Oral clonidine vs midazolam in the prevention of sevoflurane-induced agitation in children. a prospective, randomized, controlled trial

N Tazeroualti, F De Groote, S De Hert, A De Villé, A Dierick, P Van der Linden, N Tazeroualti, F De Groote, S De Hert, A De Villé, A Dierick, P Van der Linden

Abstract

Background: This randomized, double-blind study tested the hypothesis that, in comparison with midazolam, premedication with oral clonidine reduces the incidence of emergence agitation in preschool children anaesthetized with sevoflurane.

Methods: Sixty-eight ASA I-II children undergoing circumcision were randomized into three groups to receive different oral premedication given 30 min before anaesthesia: midazolam 0.5 mg kg-1, clonidine 2 microg kg-1, and clonidine 4 microg kg-1. Sevoflurane anaesthesia was administered via a facemask (O2/N2O: 40/60). Analgesia was with penile block (bupivacaine 0.5% 0.3 ml kg-1) and rectal paracetamol (30 mg kg-1). During the first postoperative hour, children were evaluated using a modified 'objective pain scale'.

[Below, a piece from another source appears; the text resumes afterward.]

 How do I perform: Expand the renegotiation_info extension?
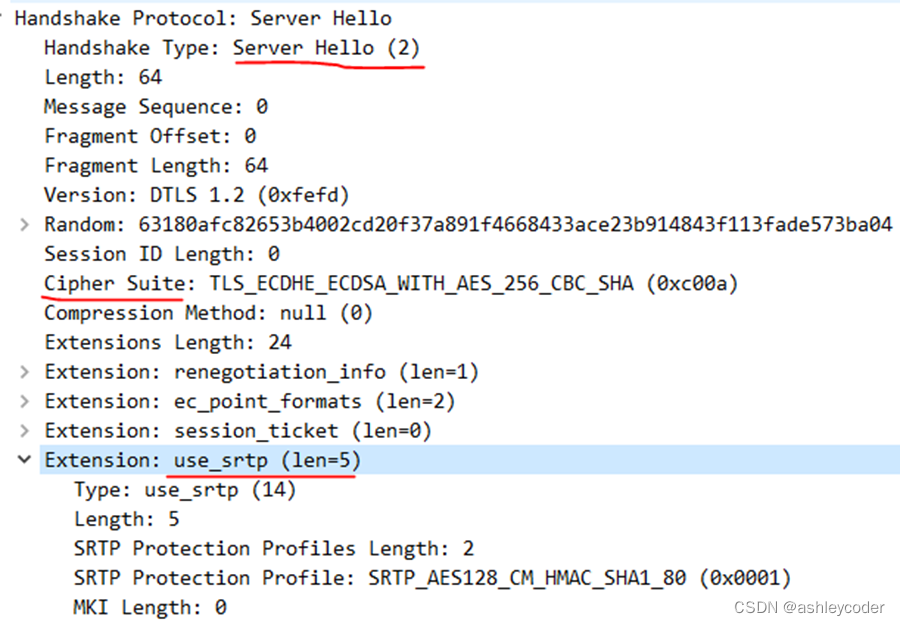click(24, 371)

Results: Only the 4 microg kg-1 dose of clonidine was associated with a significant reduction in emergence agitation. Fewer children in the clonidine 4 microg kg-1 group displayed agitation (25%) than in the midazolam group (60%) (P=0.025). Incidence of hypotension and bradycardia, time to first micturition and first drink did not differ among groups.

Conclusions: In comparison with midazolam, clonidine 4 microg kg-1 reduced sevoflurane-induced emergence agitation without increasing postoperative side-effects.